With Saturday's game between the Redskins and Patriots already well out of hand, New England Coach Bill Belichick mulled over a fourth-and-goal situation, and ultimately opted to run the ball for what turned out to be another touchdown in the 41-0 blowout. Williams was hoping that decision would be made, not looking at it as someone running up the score, but rather, a valuable teaching tool for his defensive players.

Williams said he was smiling, looking over across the sideline at Belichick, a friend of his, and trying to convey a go-for-it message.

"One of the positives we talked about in our film session was we got nine snaps of goal-line defense," Williams said. "We might go eight weeks of the regular season and not have any snaps, because you're just never into that situation. So we got a chance to work on that situation. Out of those nine snaps, I think seven of them were really good snaps. So we've got to build off of that; two of them we have to correct. They get it in by an inch. We've got to teach off of that."

Injury Update

Many regulars will miss this game, including defensive linemen Renaldo Wynn (ankle), Cornelius Griffin (knee), Demetric Evans (infected wisdom tooth) and Phillip Daniels (back), along with running back Clinton Portis (partially dislocated shoulder) and cornerback Shawn Springs (abdominal surgery).
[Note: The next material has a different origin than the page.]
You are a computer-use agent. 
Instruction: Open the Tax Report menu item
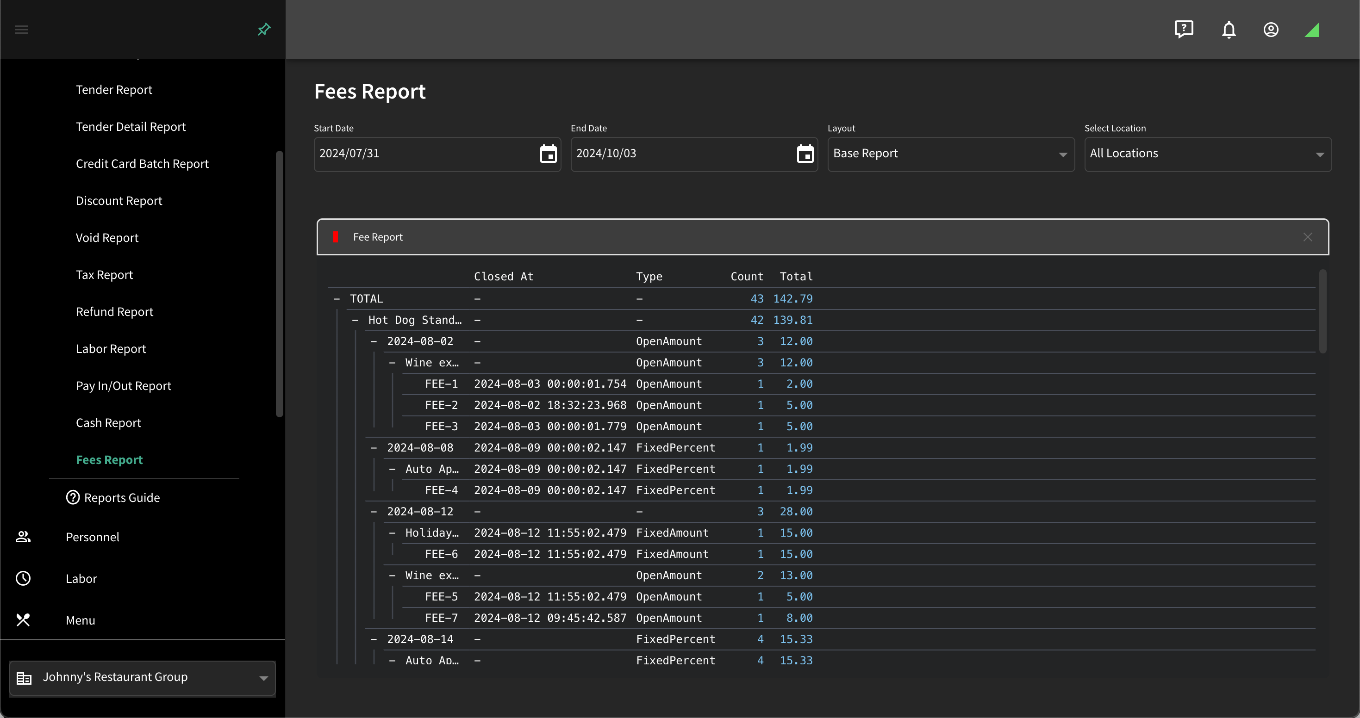tap(105, 274)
Second-year linebacker Robert McCune (hamstring) is also out. . . .

Veteran punter Toby Gowin, who was brought in for a tryout Tuesday but wasn't signed after losing out to Eddie Johnson, was not called back to Redskins Park yesterday. Gowin's agent, Paul Sheehy, said he has had no communication with Washington since Gowin left the facility. Punter Travis Dorsch, who had a strong camp for the New York Giants before being cut, cleared waivers yesterday, according to his agent, Steven Dorsch. Dorsch had not heard from the Redskins as of last night, but had been contacted by at least one team, Indianapolis. "Washington would be the first place we'd like to try out, but we'll have to see if they have any interest," Dorsch said. As it stands, incumbent Derrick Frost would handle the punting and kickoff duties exclusively tonight.